東洋酸素事件・整理解雇
地位保全仮処分控訴事件
【事件番号】 東京高等裁判所判決/昭和51年(ネ)第1028号
【判決日付】 昭和54年10月29日
【判示事項】 1、企業の特定事業部門の閉鎖を理由とする解雇における解雇事由存否の判断基準
2、企業の特定事業部門の閉鎖を理由とする解雇が権利濫用にならないとされた事例
【参照条文】 労働基準法20
民法1
【掲載誌】 労働関係民事裁判例集30巻5号1002頁
東京高等裁判所判決時報民事30巻10号259頁
判例タイムズ401号41頁
判例時報948号111頁
労働判例330号71頁
整理解雇の4要件
本件で、会社は、「やむを得ない事業の都合によるとき」は従業員を解雇できる旨の就業規則の規定により解雇した。

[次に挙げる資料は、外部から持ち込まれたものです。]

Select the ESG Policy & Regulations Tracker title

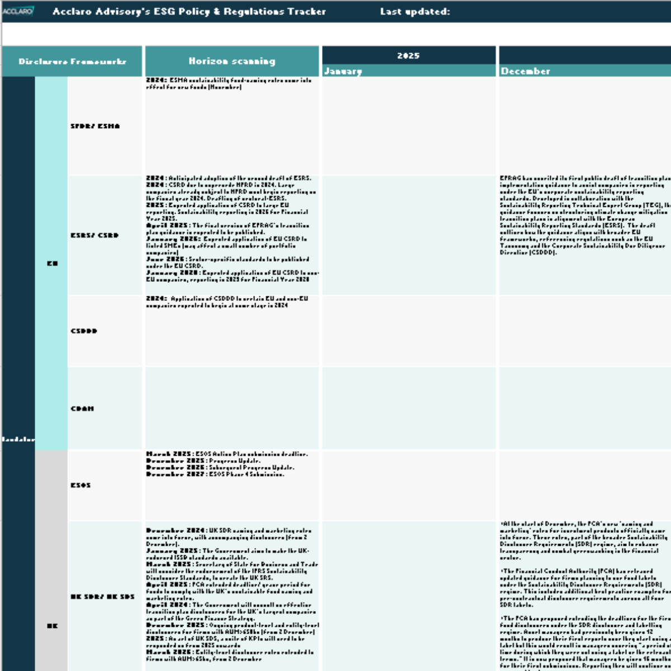[x=189, y=11]
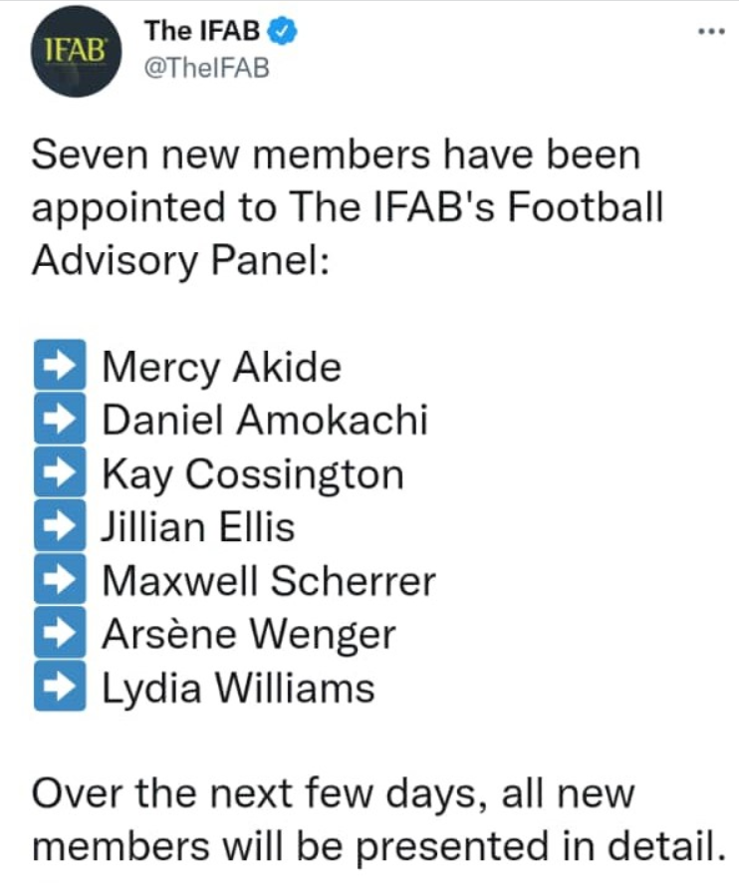Select the name Kay Cossington
739x883 pixels.
tap(253, 475)
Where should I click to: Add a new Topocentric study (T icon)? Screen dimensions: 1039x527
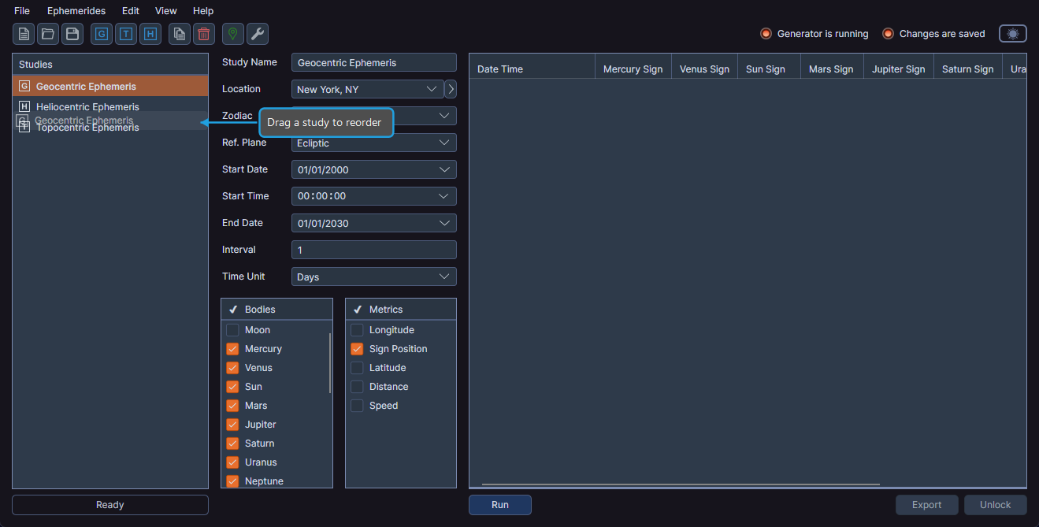pyautogui.click(x=126, y=34)
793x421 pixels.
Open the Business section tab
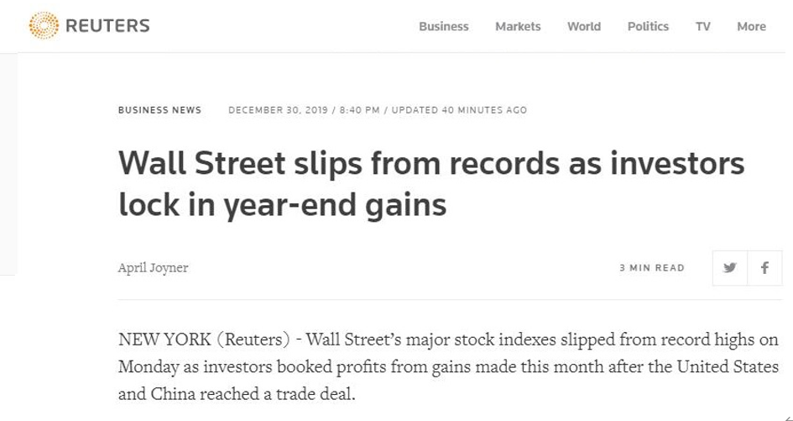pos(443,26)
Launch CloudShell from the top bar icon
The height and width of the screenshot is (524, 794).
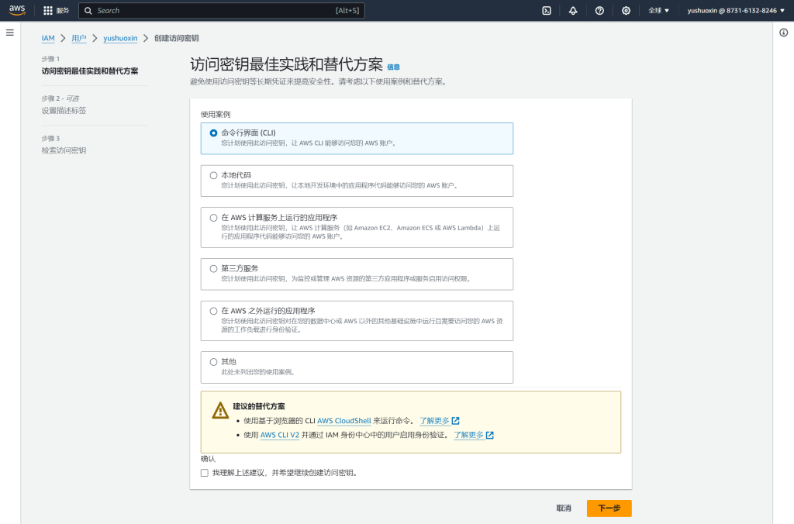tap(547, 11)
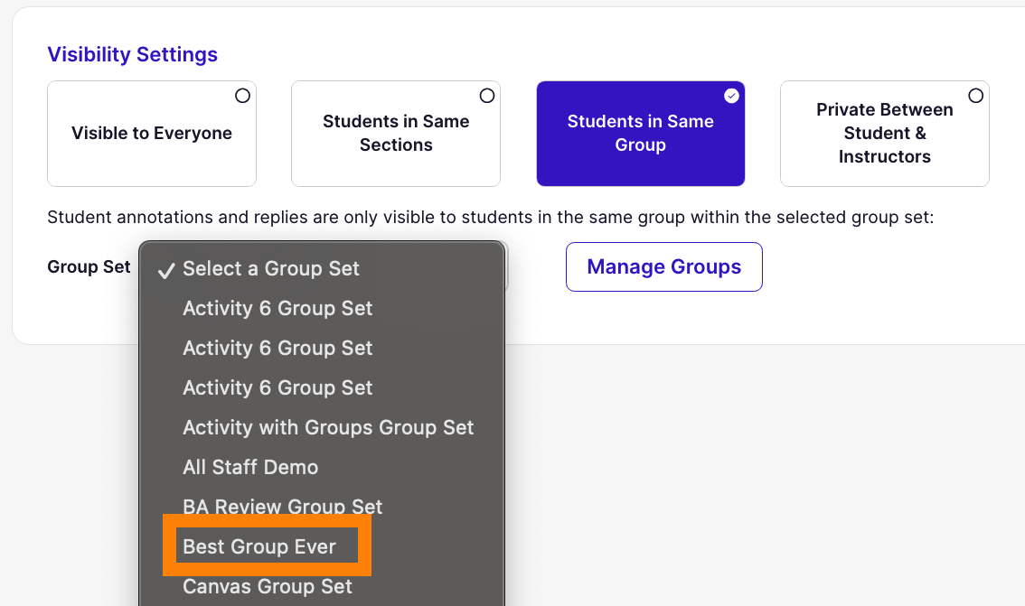The width and height of the screenshot is (1025, 606).
Task: Click the checkmark beside Select a Group Set
Action: (166, 268)
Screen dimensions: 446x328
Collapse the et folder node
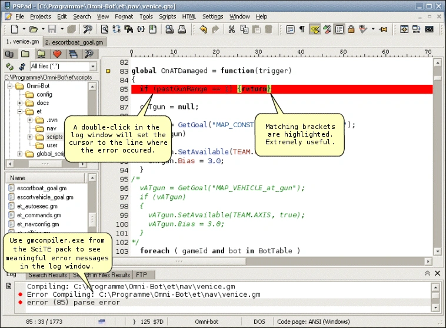(x=20, y=111)
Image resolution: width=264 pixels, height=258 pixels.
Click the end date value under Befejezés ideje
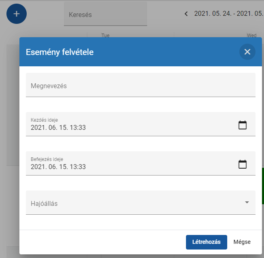[x=58, y=167]
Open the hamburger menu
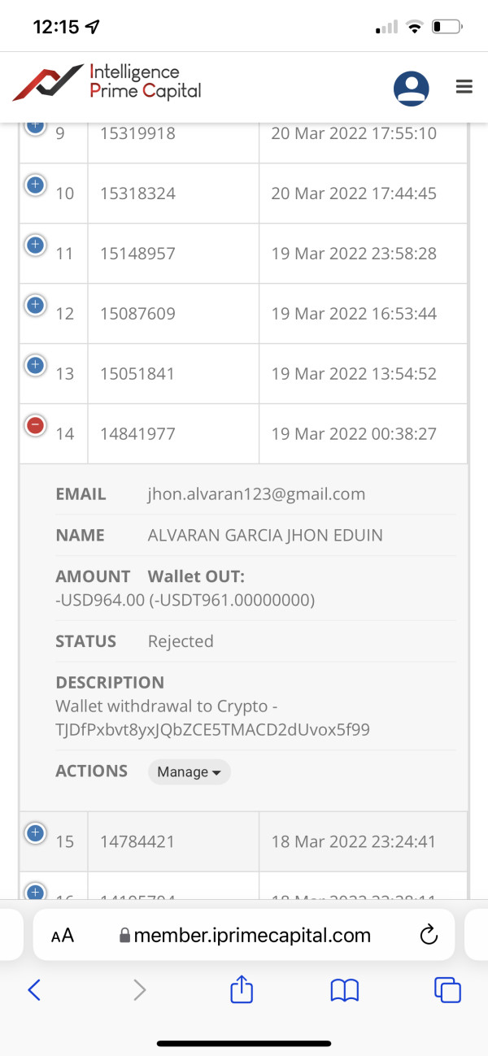Image resolution: width=488 pixels, height=1056 pixels. (464, 87)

本判決は、就業規則の条項をわが国における一般的な労働者の雇用形態から生ずる労働者保護の必要性に由来する解雇自由の制限を明文化したものと把握したうえ、本件の場合右条項による解雇事由の有無の判定に当っては、(1)事業部門閉鎖の必要性、(2)人員整理の必要性ないし合理性、(3)被解雇者選定の合理性の三要件の充足が吟味されれば足り、(4)解雇手続が合理的になされなかったことは、解雇権の発生障害事由にとどまるものとし、詳細に事実を認定して右の三要件の存在を肯定した。